INSTRUCTIONS
1. Copy the part of the fleet coolant passage that begins at the words "The solution is" and ends after the words "training and monitoring.".
2. Do these statements agree with the fleet coolant passage? Answer yes or no for each, and quote the words that decide it.
(a) Any two coolants can safely be used in place of each other.
(b) Oil analysis reveals coolant in the oil only after the damage is done.
(c) Drivers on the road may carry the required coolant with them.
3. Can you pick up the fleet coolant passage after its last sentence and continue it?

Properly managing coolants can help fleets to avoid costly problems. It’s easy for the radiator to be topped off with the wrong fluid, so proper maintenance procedures are essential so that the driver or technician knows which vehicle receives which coolant type.
One of the biggest problems is the misconception that all coolants are the same and interchangeable. That is incorrect and engine damage can occur if the wrong coolants are mixed. There are two very different types of coolants: conventional fully formulated and extended life (or organic acid technology or OAT). They protect engines from corrosion very differently and if you mix the two, both will be diluted, and neither will be effective. This could result in catastrophic corrosion which creates a hole from the coolant side of the cylinder liner through to the oil side. Oil analysis will show coolant in the oil, but the damage has already happened.
The solution is training. Anyone who may add coolant to a radiator needs to understand the type of coolant required by the vehicle and the danger of topping off with the wrong coolant. Drivers on the road can take a gallon or two of the required coolant with them and top off the system if necessary. This will require training and monitoring.

GIVEN DATA

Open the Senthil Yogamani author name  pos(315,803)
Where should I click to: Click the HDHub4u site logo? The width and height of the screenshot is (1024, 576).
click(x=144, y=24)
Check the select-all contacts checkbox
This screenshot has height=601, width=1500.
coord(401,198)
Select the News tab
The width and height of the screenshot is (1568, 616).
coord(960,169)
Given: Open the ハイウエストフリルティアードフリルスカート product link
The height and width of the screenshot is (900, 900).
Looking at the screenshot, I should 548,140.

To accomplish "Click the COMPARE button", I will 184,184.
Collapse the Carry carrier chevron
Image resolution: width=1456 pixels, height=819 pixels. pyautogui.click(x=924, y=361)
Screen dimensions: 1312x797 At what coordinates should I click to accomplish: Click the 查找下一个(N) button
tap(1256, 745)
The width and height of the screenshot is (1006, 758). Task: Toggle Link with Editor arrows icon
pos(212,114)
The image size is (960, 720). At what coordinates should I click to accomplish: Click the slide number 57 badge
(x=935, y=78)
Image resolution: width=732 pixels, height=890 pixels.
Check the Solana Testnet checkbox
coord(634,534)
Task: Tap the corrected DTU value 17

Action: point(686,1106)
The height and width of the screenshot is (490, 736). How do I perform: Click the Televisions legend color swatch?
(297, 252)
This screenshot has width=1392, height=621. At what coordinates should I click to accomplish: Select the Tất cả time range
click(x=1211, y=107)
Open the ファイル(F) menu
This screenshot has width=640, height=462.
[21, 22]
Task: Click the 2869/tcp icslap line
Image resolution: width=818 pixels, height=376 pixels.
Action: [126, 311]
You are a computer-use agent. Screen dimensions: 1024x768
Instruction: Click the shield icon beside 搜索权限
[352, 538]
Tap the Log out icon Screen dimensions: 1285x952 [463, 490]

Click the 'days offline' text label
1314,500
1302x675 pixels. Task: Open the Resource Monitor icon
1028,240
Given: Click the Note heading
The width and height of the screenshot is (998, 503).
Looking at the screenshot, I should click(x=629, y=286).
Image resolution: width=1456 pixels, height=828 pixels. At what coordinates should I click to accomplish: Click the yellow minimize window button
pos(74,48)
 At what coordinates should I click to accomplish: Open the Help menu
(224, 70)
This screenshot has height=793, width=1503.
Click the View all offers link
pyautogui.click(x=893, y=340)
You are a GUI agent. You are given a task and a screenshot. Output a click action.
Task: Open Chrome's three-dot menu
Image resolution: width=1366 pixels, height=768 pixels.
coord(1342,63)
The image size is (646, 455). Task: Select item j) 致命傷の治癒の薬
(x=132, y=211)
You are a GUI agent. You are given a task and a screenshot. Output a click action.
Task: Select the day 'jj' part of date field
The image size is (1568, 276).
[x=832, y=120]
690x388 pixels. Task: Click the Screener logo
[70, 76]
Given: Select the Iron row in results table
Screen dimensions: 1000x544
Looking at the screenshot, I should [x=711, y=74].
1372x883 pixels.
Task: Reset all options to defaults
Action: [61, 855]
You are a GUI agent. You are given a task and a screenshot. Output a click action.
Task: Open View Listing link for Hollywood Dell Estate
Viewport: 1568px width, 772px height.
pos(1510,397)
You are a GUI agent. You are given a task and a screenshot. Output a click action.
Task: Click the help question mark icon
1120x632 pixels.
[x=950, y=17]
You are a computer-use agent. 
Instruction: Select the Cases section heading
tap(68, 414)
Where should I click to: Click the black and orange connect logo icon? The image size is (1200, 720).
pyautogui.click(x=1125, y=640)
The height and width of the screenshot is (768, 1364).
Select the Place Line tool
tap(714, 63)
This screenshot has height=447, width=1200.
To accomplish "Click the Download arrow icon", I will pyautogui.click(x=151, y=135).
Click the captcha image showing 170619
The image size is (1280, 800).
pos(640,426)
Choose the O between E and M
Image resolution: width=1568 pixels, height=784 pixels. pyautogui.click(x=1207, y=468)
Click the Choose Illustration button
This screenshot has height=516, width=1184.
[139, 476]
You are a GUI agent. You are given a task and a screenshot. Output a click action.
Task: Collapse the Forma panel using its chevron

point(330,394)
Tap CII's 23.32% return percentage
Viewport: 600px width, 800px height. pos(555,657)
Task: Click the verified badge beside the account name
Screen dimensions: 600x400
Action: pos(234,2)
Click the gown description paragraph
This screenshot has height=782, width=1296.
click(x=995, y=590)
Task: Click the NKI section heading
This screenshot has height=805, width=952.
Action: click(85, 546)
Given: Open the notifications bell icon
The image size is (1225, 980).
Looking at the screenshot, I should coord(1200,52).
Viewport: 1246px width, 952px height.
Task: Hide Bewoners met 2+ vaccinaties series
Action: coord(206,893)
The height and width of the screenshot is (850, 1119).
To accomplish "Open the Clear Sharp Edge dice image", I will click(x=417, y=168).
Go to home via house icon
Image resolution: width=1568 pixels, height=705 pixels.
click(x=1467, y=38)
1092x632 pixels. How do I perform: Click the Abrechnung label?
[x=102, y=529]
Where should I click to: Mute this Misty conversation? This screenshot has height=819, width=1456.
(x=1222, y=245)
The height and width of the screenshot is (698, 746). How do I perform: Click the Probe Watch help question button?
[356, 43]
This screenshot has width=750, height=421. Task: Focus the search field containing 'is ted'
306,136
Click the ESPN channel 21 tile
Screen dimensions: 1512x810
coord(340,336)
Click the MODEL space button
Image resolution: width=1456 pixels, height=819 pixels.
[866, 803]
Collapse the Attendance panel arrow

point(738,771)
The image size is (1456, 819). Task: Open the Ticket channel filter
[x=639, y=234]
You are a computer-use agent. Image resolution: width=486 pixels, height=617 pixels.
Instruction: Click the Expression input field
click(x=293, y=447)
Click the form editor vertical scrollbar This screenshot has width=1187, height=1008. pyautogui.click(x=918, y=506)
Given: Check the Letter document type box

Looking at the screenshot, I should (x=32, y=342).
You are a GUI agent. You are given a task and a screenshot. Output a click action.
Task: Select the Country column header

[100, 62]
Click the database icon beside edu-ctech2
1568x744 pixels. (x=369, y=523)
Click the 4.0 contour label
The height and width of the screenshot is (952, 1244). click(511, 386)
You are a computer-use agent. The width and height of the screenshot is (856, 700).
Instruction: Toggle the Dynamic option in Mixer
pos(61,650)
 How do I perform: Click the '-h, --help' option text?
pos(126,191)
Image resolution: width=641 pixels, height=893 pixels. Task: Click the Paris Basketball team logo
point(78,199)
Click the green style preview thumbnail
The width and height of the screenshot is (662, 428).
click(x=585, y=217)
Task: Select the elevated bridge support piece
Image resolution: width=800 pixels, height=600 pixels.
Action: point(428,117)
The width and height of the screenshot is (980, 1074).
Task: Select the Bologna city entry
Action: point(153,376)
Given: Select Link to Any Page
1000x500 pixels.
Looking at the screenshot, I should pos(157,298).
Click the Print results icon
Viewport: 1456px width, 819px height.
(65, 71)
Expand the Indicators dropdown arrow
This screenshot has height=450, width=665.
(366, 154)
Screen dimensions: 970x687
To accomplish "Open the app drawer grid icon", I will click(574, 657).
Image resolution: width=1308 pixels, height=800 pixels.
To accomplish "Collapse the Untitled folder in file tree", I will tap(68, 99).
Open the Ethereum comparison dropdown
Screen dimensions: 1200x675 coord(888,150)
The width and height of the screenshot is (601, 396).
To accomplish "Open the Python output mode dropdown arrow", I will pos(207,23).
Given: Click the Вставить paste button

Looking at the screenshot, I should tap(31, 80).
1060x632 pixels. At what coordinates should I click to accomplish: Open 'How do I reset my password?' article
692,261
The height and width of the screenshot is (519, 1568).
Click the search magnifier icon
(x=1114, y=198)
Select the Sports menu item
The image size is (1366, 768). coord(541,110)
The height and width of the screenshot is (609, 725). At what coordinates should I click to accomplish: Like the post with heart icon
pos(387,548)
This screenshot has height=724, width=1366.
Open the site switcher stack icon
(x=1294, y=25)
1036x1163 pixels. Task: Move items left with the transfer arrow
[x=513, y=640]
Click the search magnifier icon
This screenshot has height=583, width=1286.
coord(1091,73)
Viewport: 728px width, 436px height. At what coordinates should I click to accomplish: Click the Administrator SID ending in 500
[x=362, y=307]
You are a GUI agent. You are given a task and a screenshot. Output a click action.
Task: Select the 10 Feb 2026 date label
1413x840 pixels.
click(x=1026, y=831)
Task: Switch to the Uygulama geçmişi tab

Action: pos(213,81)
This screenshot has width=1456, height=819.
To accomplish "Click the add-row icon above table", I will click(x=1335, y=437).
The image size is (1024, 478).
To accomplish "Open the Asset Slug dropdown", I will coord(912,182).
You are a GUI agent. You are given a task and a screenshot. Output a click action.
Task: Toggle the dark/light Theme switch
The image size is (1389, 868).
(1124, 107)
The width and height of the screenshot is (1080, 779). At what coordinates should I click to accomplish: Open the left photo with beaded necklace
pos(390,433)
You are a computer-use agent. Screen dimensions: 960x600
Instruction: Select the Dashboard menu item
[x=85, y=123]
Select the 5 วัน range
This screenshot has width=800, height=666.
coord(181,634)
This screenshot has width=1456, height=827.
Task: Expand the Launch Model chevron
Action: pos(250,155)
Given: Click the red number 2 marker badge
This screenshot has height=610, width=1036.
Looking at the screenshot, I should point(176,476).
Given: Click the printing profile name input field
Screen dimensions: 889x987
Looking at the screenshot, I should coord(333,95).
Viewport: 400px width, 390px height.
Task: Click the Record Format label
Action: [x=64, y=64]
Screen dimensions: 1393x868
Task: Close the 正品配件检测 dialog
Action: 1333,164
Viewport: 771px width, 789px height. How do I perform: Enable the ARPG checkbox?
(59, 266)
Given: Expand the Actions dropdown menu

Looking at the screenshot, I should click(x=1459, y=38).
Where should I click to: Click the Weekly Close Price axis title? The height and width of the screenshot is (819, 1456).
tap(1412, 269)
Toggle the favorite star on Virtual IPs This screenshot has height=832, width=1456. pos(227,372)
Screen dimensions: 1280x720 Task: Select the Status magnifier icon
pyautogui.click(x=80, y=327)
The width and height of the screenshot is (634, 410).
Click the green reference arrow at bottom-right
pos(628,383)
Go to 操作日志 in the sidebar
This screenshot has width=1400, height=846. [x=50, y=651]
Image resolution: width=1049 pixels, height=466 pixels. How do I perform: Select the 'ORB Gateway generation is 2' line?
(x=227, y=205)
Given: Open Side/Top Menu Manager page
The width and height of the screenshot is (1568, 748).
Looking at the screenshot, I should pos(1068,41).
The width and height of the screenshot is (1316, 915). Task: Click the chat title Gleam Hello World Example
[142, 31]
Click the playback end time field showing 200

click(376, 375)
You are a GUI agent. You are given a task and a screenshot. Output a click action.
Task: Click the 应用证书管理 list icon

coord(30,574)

OUTPUTS FOR THE TASKS
1.
The solution is training. Anyone who may add coolant to a radiator needs to understand the type of coolant required by the vehicle and the danger of topping off with the wrong coolant. Drivers on the road can take a gallon or two of the required coolant with them and top off the system if necessary. This will require training and monitoring.

2.
(a) No: "One of the biggest problems is the misconception that all coolants are the same and interchangeable. That is incorrect and engine damage can occur if the wrong coolants are mixed."
(b) Yes: "Oil analysis will show coolant in the oil, but the damage has already happened."
(c) Yes: "Drivers on the road can take a gallon or two of the required coolant with them and top off the system if necessary."

3.
The best way to monitor coolants is with simple test strips. The paper test strips can be dipped into the coolant reservoir or radiator. If they turn one color, you’re all set and ready to go. A different color means that the coolant doesn’t have a high enough amount of additives to protect against corrosion. Check the freeze point of the coolant with a hygrometer, or for more accurate results, use a refractometer. This will tell you if the coolant has been diluted with water which will reduce its anti-corrosion properties.
If there are problems with the coolant and it’s out of spec, it can be corrected in many cases which will save draining and refilling the entire system. Concentrated coolants can be added, which will bring the coolant to recommended freeze points. A freeze point correction chart will show how the coolant should be adjusted to the proper level. Correction fluids are designed to restore additives to recommended levels. Doing these two things will bring the coolant back to the correct specification without draining the cooling system.